(THE RECORDS)

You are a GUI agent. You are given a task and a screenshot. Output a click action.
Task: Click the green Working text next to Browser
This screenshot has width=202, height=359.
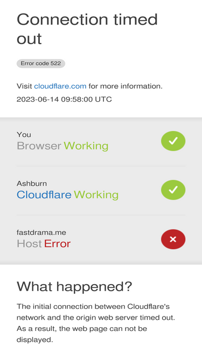[x=86, y=146]
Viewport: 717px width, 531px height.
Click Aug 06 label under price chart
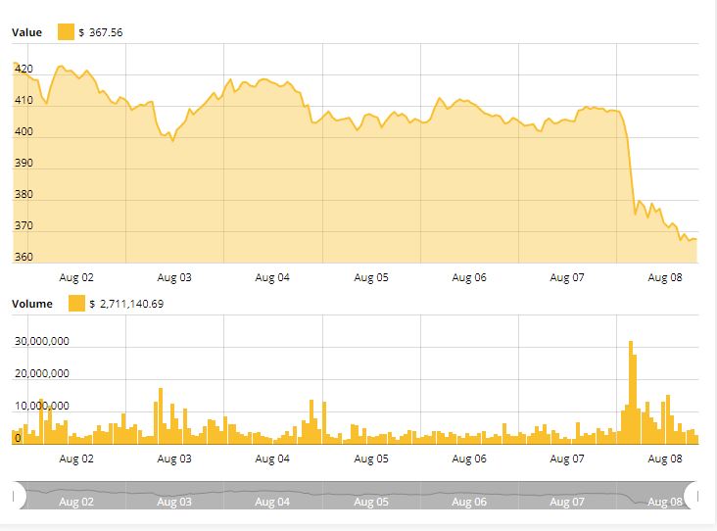[468, 277]
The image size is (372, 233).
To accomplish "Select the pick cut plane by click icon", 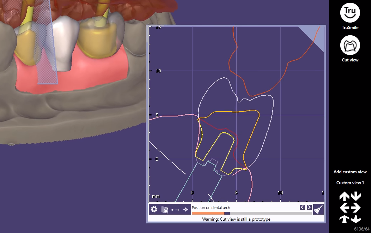I will (x=164, y=209).
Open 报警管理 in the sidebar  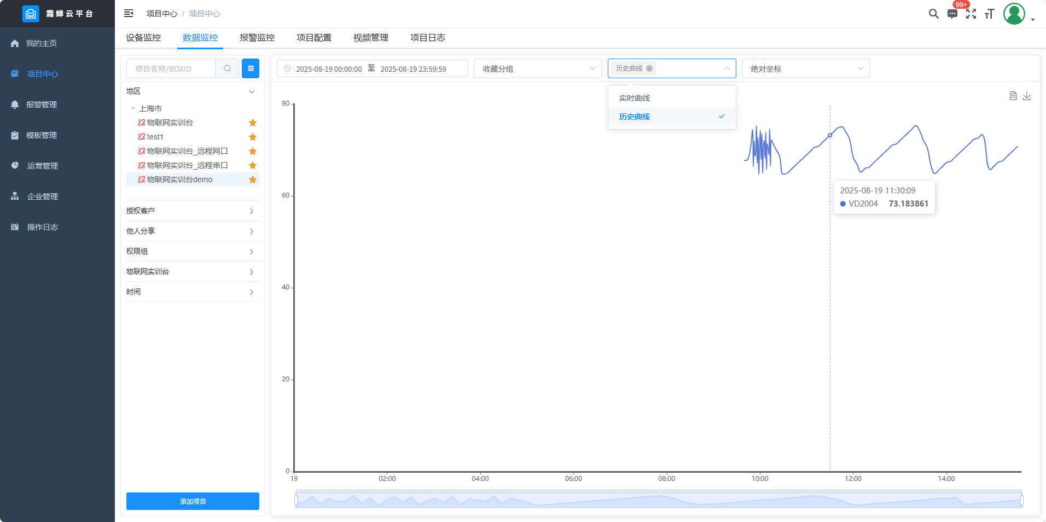tap(42, 105)
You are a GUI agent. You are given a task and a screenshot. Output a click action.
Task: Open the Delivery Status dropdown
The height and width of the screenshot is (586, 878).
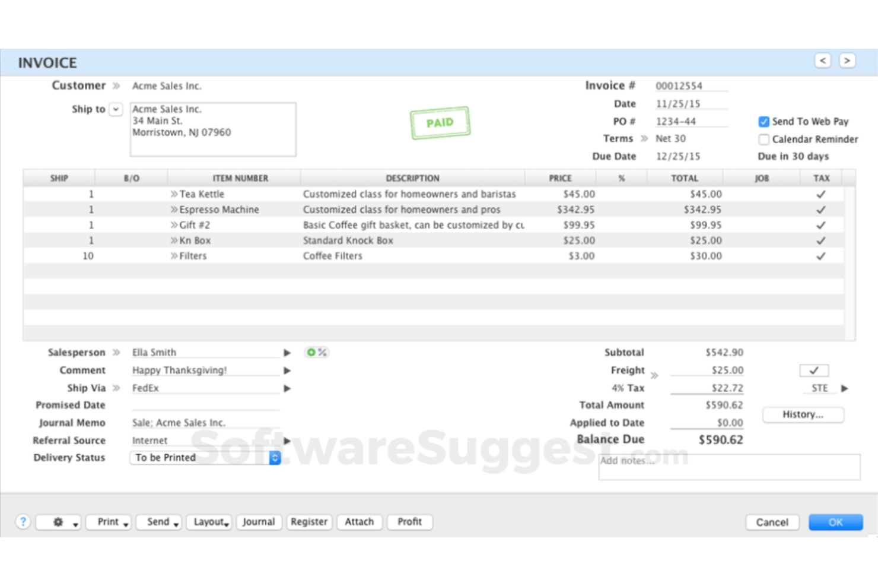[x=275, y=458]
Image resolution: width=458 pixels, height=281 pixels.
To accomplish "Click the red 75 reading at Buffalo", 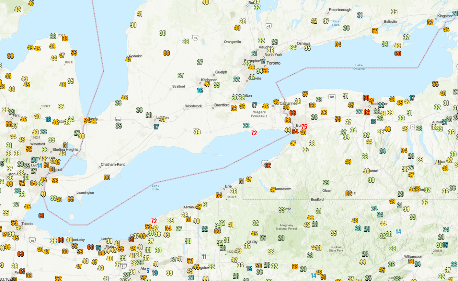I will (x=304, y=127).
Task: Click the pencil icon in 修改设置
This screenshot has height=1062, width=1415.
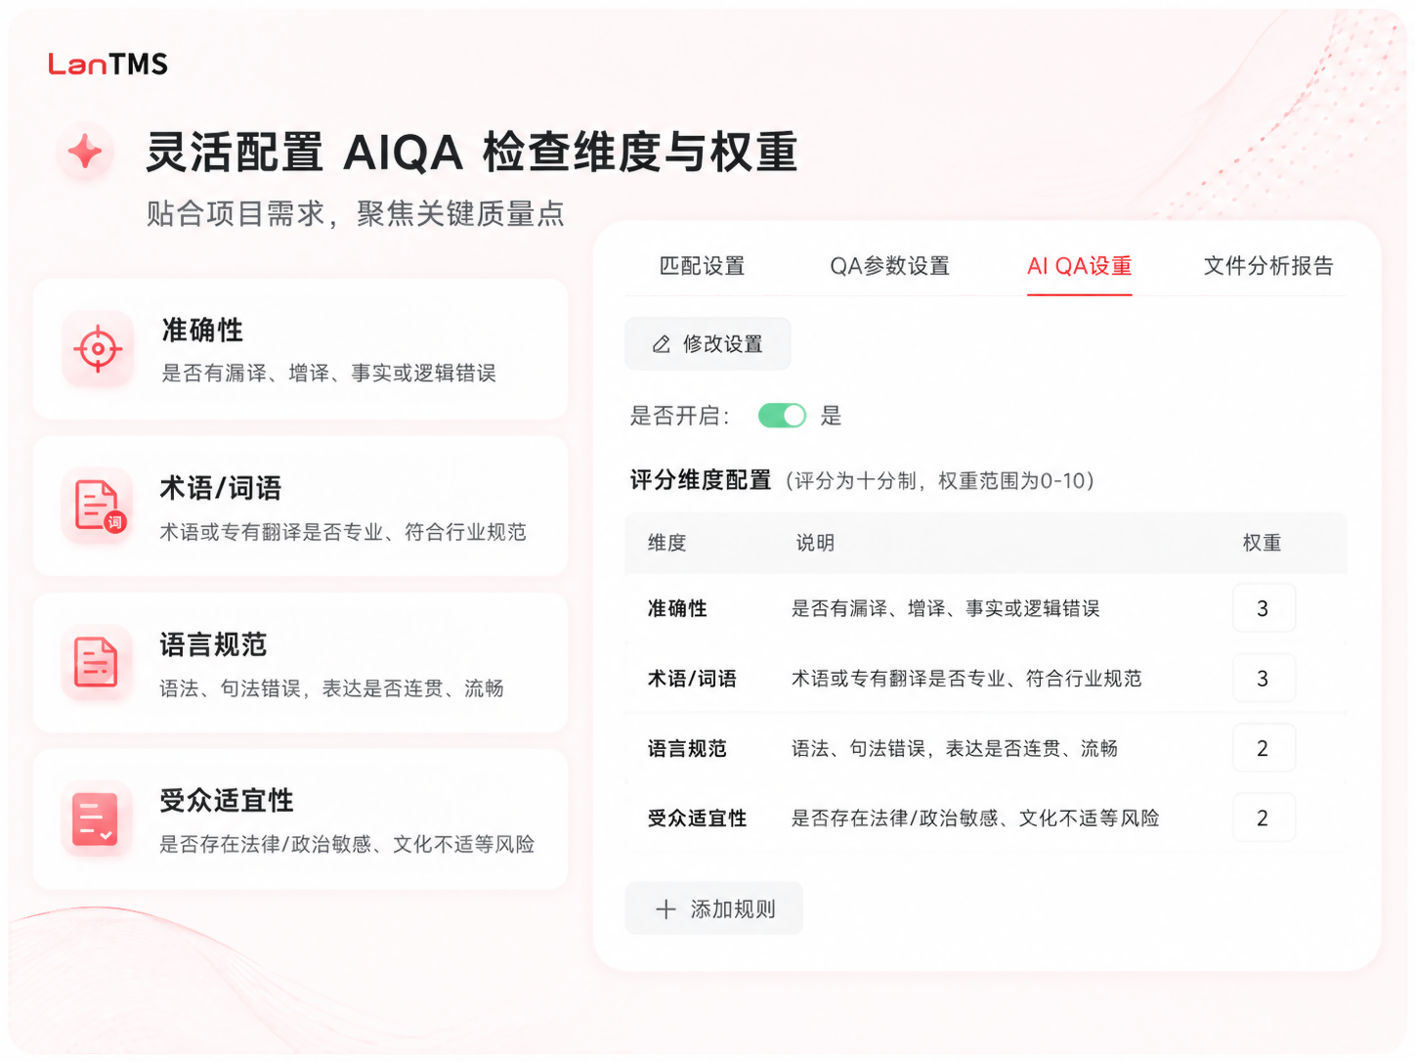Action: pos(662,344)
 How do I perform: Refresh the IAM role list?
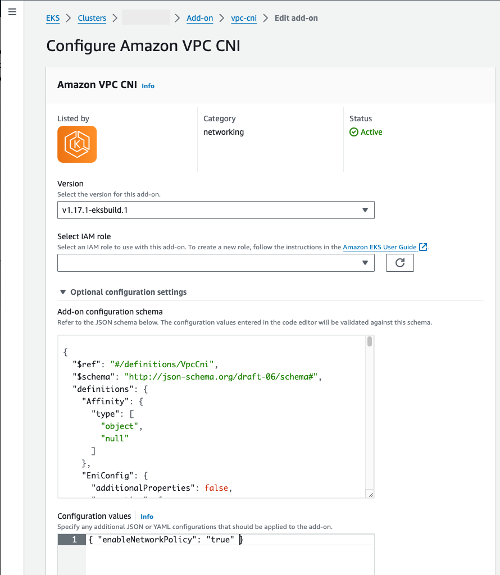coord(399,262)
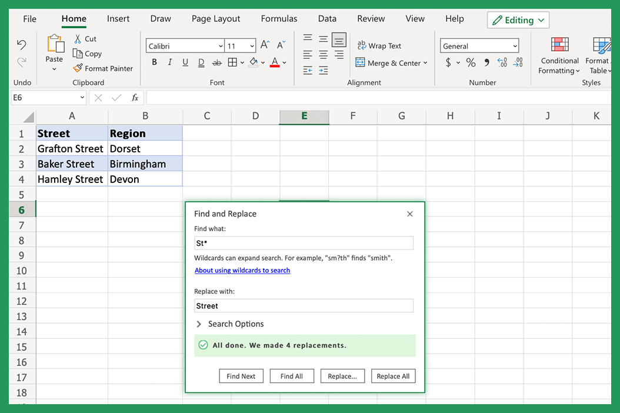The width and height of the screenshot is (620, 413).
Task: Click the Replace with input field
Action: 304,305
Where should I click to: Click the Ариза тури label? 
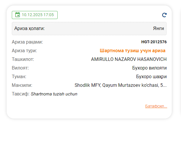coord(24,51)
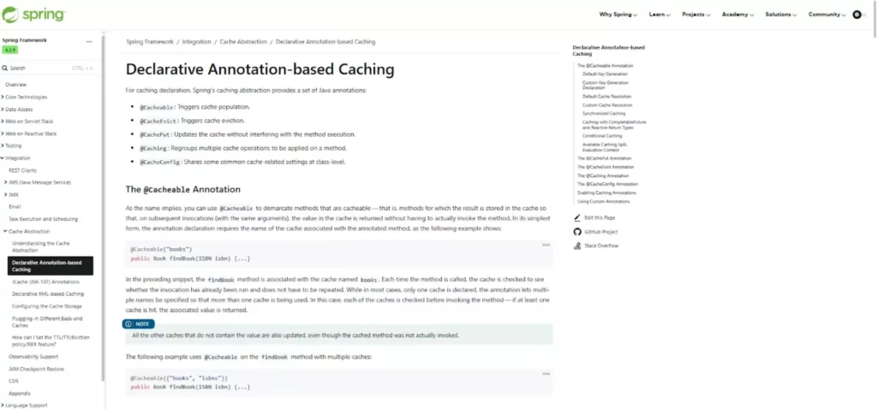Select the 6.2.9 version badge
This screenshot has width=877, height=409.
coord(10,50)
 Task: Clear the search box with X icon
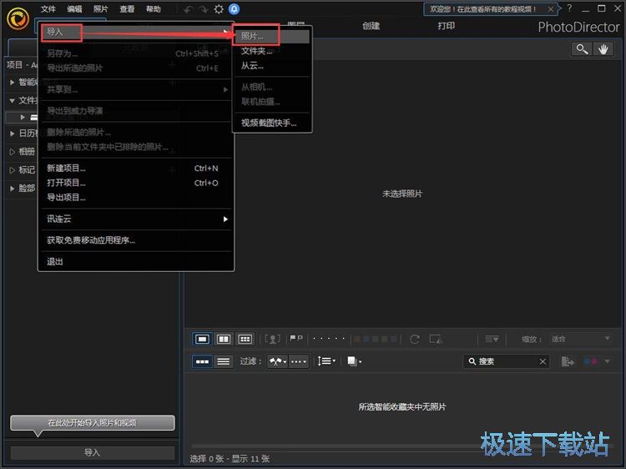click(543, 361)
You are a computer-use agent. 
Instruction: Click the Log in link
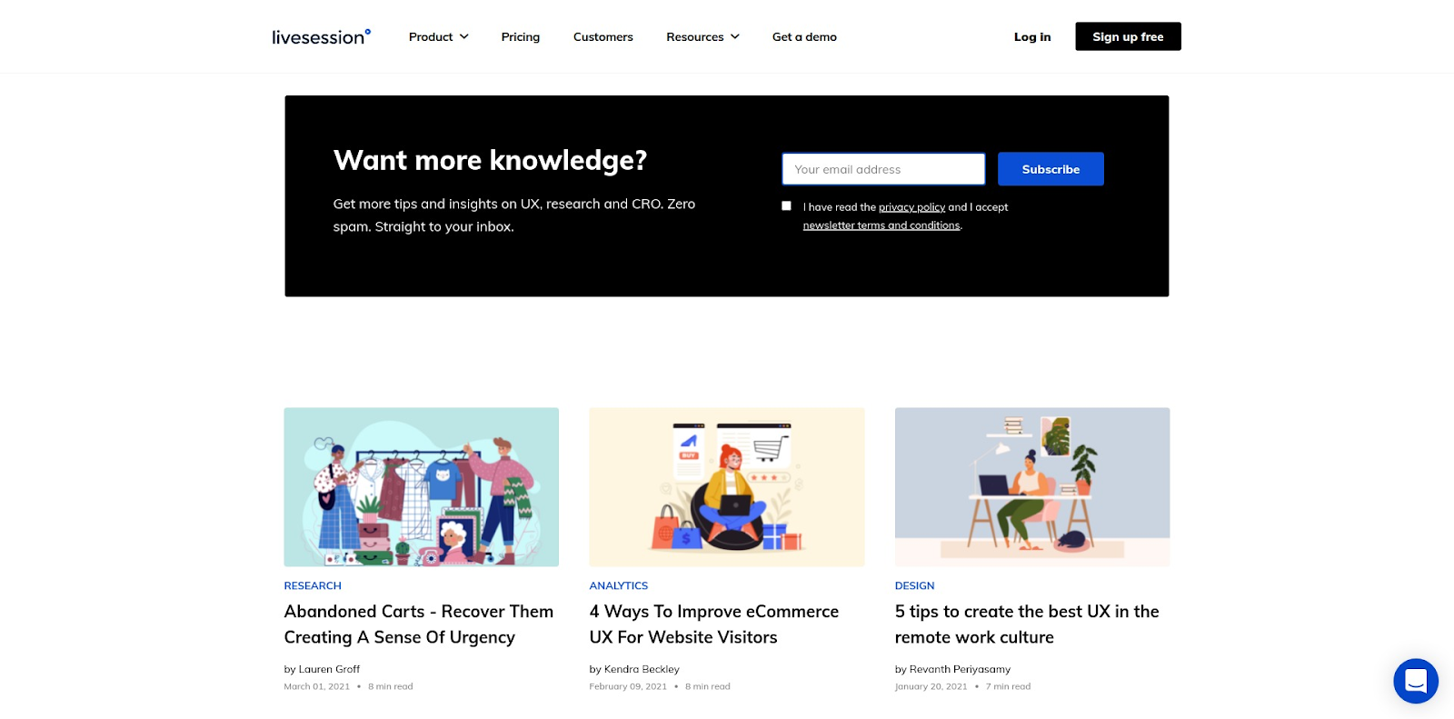[1031, 37]
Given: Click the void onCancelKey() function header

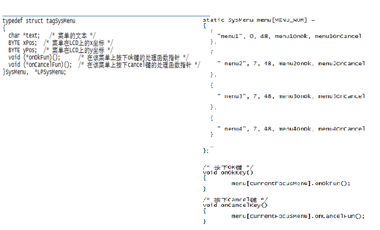Looking at the screenshot, I should point(235,205).
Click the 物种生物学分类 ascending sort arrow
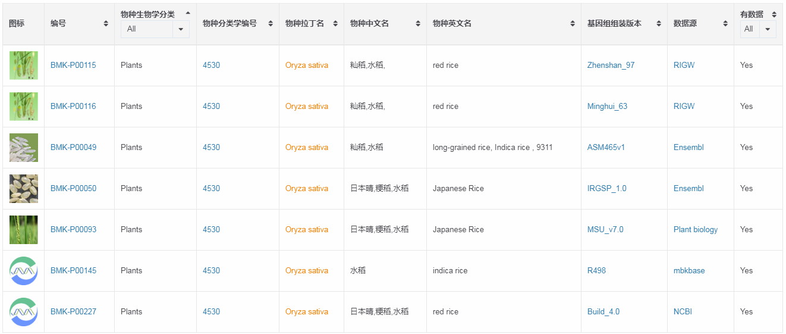 pos(188,13)
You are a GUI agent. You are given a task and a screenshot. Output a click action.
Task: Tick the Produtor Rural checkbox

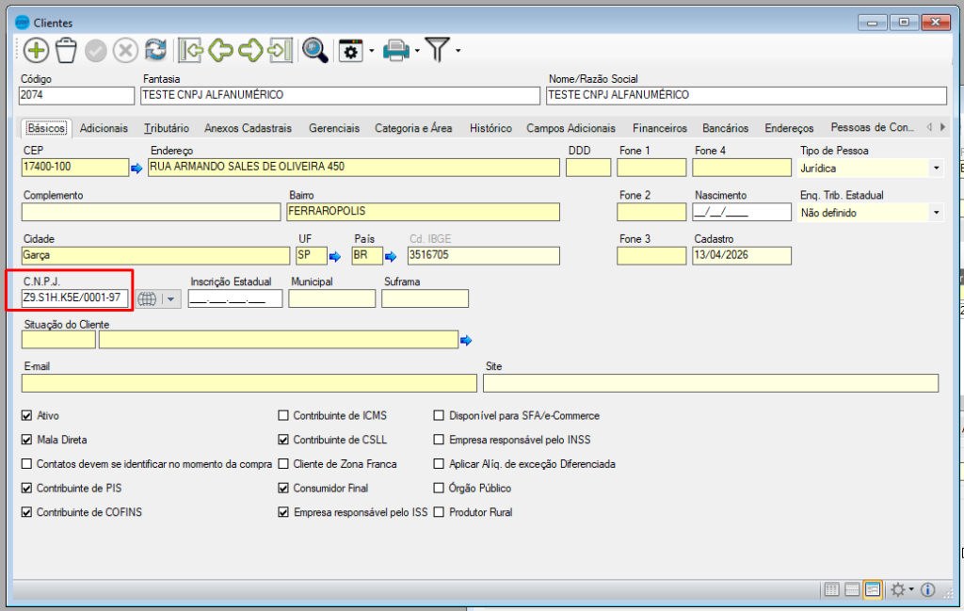point(440,513)
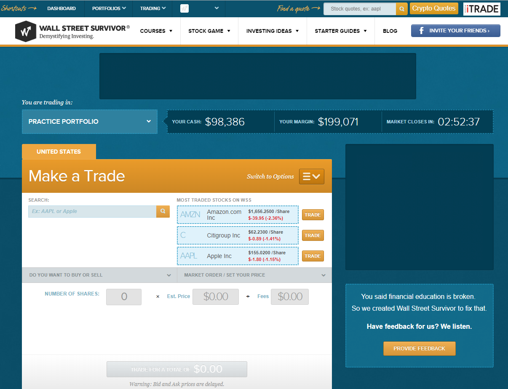Viewport: 508px width, 389px height.
Task: Click Trade next to Amazon.com Inc
Action: pyautogui.click(x=313, y=215)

(End THE RECORDS)

EXERCISE GOAL> Counting the line with "Task: Clear the search box with X icon" and the last line of the data above, transcribe those two lines and every line between them exactly, without the pictures.

RESPONSE BOX>
 Task: Clear the search box with X icon
click(543, 361)
You are a computer-use agent. 
Instruction: Click the Log in link
[1031, 37]
Given: Click the void onCancelKey() function header

Looking at the screenshot, I should point(235,205).
Click the 物种生物学分类 ascending sort arrow
 pos(188,13)
You are a GUI agent. You are given a task and a screenshot. Output a click action.
Task: Tick the Produtor Rural checkbox

point(440,513)
Viewport: 508px width, 389px height.
Task: Click Trade next to Amazon.com Inc
Action: pyautogui.click(x=313, y=215)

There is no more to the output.